EL CUARTO
Si el cuarto fuera sólo mío, ya habría terminado de recogerlo. Si tuviera visitas seguido estaría siempre recogido, pero ninguno de los dos es el caso. No es que sea una jungla, no, de hecho si llegase alguien ahora sólo necesitaría tender la cama, aventar lo que está en el piso en una caja y listo. Pero por eso no puedo recoger el cuarto del todo, esas cosas que están en el piso no tienen lugar, no tienen cajón, no tienen librero y no hay espacio para otorgarles, son como fantasmas, son pequeños fantasmas que me acosan pero que no me puedo ni me quiero deshacer de ellos.
Tiré muchas cosas que no necesitaba, regalé otras, aún así no hay espacio, me sofoco, me ahogo. En su mayoría el piso tiene libros. No me atrevo a tirar libros, ya lo hice una vez y los que me quedan son esenciales, los leídos, los releídos y los que ahora me niego a leer pero sé que luego tendré la edad o el humor de leerlos. ¿Qué hago sino caminar con cuidado en mi propia recámara como si estuviese en un campo minado?

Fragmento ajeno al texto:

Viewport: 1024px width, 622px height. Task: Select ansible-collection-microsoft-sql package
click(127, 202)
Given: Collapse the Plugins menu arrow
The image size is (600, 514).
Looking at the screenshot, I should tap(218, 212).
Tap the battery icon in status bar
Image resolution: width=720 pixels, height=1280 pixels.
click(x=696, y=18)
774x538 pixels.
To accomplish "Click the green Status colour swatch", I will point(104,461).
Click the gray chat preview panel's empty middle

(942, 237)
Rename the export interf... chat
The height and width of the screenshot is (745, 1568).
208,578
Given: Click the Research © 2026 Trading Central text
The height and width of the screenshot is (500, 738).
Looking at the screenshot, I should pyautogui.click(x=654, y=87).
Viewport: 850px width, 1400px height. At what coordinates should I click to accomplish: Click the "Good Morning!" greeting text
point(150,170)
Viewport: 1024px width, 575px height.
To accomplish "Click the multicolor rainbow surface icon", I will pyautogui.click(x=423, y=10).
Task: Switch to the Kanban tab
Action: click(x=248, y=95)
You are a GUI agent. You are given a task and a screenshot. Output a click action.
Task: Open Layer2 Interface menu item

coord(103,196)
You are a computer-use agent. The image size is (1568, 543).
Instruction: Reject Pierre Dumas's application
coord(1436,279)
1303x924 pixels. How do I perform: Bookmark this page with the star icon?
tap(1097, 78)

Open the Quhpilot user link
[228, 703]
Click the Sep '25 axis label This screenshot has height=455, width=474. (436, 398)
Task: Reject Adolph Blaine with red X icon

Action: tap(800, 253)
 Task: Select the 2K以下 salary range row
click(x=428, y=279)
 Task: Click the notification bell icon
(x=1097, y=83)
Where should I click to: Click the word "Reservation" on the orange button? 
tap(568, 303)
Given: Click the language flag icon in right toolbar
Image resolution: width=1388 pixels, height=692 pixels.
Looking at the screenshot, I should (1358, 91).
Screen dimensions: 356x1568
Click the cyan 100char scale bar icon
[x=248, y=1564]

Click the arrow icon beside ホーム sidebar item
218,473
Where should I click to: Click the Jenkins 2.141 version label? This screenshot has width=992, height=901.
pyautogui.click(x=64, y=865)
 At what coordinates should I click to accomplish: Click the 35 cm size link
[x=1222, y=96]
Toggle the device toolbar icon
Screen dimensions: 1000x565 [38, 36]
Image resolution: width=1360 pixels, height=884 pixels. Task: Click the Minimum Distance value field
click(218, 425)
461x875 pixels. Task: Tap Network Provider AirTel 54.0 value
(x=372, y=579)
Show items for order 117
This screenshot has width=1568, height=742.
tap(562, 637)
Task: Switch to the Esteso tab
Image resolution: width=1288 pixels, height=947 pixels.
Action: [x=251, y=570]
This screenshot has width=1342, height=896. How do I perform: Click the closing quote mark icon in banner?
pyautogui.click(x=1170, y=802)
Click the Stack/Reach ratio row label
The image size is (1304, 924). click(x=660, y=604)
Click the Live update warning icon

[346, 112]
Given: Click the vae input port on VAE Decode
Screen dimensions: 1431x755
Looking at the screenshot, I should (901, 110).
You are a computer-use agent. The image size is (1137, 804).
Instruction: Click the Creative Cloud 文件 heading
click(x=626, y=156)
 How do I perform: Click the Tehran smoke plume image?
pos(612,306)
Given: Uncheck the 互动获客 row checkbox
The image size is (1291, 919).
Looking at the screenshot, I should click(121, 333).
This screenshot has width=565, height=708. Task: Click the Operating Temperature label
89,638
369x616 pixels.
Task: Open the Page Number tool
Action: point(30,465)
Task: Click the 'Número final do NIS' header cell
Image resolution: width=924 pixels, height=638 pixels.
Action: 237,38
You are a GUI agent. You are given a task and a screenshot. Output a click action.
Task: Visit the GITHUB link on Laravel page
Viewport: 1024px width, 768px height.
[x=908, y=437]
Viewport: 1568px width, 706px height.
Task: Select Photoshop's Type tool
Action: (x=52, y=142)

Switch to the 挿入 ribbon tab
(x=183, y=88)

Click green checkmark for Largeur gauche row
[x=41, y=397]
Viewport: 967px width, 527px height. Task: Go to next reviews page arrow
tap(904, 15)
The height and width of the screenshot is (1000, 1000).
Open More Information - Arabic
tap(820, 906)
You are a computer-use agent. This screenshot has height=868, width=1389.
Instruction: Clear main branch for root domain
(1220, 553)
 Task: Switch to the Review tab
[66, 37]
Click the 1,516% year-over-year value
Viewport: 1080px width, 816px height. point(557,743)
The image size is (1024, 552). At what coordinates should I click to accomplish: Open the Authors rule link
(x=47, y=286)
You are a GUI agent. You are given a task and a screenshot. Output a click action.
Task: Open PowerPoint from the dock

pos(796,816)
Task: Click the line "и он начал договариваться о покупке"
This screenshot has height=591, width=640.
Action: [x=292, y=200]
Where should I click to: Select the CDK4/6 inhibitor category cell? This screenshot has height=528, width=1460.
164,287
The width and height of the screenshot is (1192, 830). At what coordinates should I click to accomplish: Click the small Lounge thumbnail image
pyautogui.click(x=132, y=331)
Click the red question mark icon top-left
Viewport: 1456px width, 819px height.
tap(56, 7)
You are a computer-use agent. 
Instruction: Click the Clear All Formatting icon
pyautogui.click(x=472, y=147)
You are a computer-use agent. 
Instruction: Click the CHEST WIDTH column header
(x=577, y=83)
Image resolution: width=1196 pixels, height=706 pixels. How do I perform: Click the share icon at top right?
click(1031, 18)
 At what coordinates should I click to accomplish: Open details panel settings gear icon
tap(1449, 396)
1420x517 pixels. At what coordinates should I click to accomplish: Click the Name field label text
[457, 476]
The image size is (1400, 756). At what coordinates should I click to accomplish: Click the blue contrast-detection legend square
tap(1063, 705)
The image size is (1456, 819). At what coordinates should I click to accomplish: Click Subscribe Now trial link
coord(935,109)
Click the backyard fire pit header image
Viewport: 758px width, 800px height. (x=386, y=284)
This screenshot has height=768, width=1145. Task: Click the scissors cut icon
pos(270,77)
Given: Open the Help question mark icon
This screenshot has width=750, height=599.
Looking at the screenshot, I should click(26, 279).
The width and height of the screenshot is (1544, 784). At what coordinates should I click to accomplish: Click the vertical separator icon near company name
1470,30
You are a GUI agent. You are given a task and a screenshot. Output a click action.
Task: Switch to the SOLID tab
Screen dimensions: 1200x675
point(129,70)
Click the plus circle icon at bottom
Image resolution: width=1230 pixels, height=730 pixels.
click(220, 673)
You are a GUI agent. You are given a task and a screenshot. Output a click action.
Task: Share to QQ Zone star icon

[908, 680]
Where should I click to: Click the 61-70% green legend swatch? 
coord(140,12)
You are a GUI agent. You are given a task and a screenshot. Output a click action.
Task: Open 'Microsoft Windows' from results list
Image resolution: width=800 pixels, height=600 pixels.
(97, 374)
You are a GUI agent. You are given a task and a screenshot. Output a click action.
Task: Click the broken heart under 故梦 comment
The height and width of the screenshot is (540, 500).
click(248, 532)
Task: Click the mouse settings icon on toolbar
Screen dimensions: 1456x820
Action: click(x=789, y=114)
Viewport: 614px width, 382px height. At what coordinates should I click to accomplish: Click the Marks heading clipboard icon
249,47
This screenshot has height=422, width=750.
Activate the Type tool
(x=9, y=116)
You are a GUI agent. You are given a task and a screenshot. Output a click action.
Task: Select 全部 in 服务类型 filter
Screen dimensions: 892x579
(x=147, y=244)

Como no puedo barrer todo se cubre de polvo y cabellos, las cosas del piso son cadáveres de parientes viejos que me pesan, viejitos polvosos que tosen un poco cuando los levanto en brazos. Hay vida, pero no completa. Hay muerte, pero no está muerta. Me puse a sacudir por encima los libreros dejando al corazón de los libros empolvarse.